What you need to do: Gather each line of the records below that contains the string "label" and copy every such line in full. Case is significant.

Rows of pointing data

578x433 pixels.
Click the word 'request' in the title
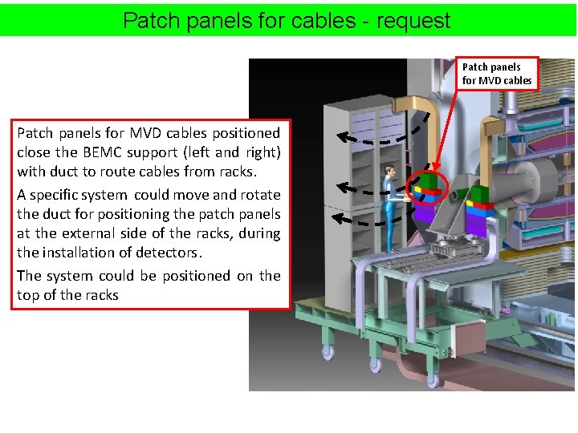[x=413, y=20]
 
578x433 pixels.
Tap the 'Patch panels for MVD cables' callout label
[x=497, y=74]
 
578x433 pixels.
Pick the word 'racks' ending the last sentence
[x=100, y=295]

---

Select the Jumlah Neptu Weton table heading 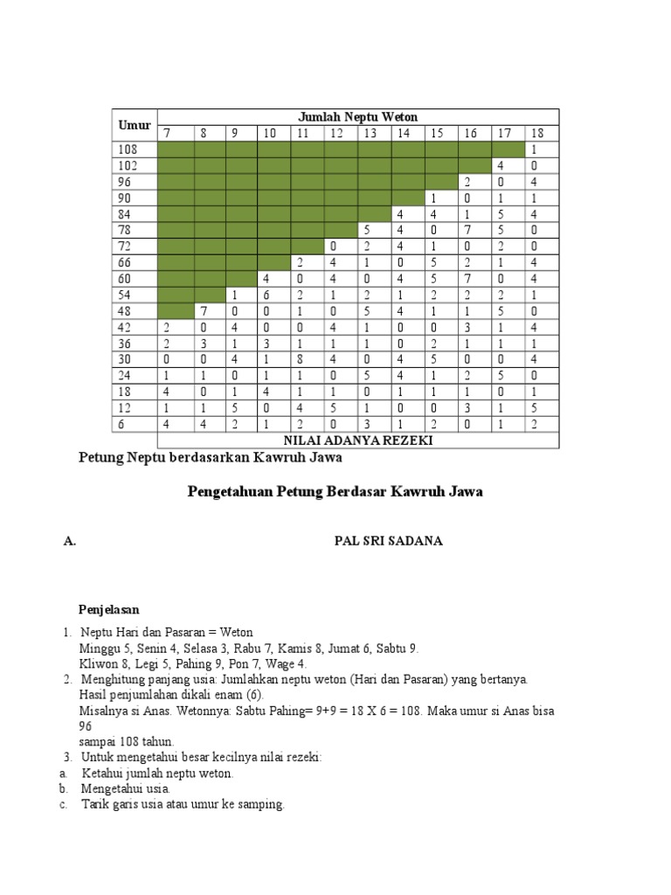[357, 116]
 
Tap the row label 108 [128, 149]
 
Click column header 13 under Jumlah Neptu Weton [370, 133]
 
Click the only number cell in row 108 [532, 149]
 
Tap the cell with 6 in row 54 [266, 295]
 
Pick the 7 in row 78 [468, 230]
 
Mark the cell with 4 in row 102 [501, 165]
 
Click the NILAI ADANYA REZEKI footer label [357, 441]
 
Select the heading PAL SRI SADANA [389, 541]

Task solution:
Tap the 'Patch panels for MVD cables' callout label
Tap the row label 108 [128, 149]
Click the NILAI ADANYA REZEKI footer label [357, 441]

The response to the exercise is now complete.